▶ _SELECTED TEXT_:

☆ ☆ ☆ ☆ ☆

= Mass media in Japan =

The mass media in Japan include numerous television and radio networks as well as newspapers and magazines in Japan. For the most part, television networks were established based on capital investments by existing radio networks. Variety shows, serial dramas, and news constitute a large percentage of Japanese evening shows.

Western movies are also shown, many with a subchannel for English. There are all-English television channels on cable and satellite (with Japanese subtitles).

==Television networks==

There are 6 nationwide television networks, as follows:
- NHK is a public service broadcaster. The company is financed through "viewer fees," similar to the licence fee system used in the UK to fund the BBC. NHK deliberately maintains neutral reporting as a public broadcast station, even refusing to mention commodity brand names. NHK has 2 terrestrial TV channels, unlike the other TV networks (in the Tokyo region—channel 1 (NHK General TV) and channel 3 (NHK Educational TV)).

☆ ☆ ☆ ☆ ☆

▶ _STATED EXERCISE_: Please write out, word for word, the part of the text on mass media in Japan that opens with the words containing "Western movies are" and closes with "(with Japanese subtitles).".

▶ _COLLECTED DATA_:
☆ ☆ ☆ ☆ ☆

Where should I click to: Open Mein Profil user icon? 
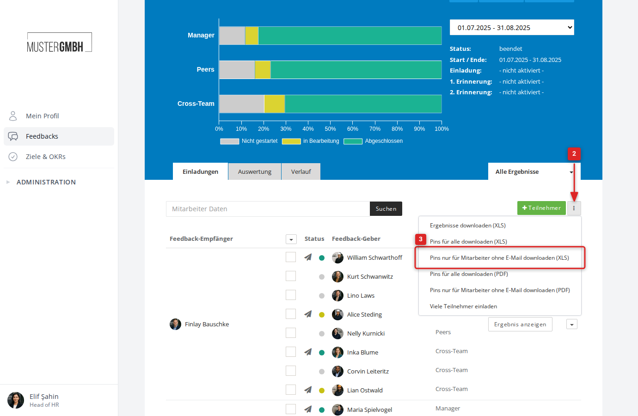click(13, 116)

☆ ☆ ☆ ☆ ☆

▶ _TASK RESPONSE_:
Western movies are also shown, many with a subchannel for English. There are all-English television channels on cable and satellite (with Japanese subtitles).